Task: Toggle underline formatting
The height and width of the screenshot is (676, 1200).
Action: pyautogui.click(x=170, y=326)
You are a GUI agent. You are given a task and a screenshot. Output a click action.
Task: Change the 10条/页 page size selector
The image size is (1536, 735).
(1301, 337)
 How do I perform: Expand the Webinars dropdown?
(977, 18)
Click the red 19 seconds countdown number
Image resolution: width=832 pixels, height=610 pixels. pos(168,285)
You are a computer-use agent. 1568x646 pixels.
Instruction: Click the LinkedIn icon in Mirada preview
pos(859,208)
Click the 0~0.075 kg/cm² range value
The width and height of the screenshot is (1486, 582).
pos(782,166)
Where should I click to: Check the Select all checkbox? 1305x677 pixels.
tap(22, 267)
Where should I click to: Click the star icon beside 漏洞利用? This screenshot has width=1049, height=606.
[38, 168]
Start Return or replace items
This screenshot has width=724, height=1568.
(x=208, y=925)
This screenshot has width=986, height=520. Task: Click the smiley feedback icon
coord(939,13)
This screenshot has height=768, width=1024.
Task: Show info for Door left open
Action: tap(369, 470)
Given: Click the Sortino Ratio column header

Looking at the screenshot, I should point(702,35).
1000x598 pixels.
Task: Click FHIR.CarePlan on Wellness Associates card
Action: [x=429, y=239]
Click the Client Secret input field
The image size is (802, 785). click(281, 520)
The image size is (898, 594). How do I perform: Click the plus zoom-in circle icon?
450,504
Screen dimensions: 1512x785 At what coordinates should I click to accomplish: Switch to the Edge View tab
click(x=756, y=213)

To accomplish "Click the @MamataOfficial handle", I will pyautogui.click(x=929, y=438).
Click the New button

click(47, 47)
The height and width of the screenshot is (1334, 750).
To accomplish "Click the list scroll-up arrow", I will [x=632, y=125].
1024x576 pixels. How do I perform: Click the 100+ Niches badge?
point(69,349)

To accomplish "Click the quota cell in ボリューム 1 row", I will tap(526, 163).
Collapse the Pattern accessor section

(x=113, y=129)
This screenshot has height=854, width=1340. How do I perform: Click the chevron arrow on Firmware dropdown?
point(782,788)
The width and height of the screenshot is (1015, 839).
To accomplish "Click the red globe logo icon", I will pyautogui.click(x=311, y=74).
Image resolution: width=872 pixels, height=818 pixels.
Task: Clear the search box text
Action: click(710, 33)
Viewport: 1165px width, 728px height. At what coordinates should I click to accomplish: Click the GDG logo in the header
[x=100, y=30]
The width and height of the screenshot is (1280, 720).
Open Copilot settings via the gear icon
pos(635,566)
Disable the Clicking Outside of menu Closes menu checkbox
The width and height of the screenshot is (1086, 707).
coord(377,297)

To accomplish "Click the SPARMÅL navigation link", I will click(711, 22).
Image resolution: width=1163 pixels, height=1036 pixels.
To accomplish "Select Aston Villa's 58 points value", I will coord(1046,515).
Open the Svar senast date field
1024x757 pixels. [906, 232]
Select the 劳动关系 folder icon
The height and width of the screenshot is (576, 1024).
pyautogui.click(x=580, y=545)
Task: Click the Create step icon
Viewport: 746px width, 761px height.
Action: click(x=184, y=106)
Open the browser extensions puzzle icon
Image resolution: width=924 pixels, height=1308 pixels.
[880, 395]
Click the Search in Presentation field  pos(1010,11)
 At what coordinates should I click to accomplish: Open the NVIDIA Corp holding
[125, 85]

**WHAT IS BEING ASKED:** Some lines above hold the word "agent". Copy all of them.

**TASK ANSWER:**
You are a GUI agent. You are given a task and a screenshot. Output a click action.
You are a computer-use agent. 1568x646 pixels.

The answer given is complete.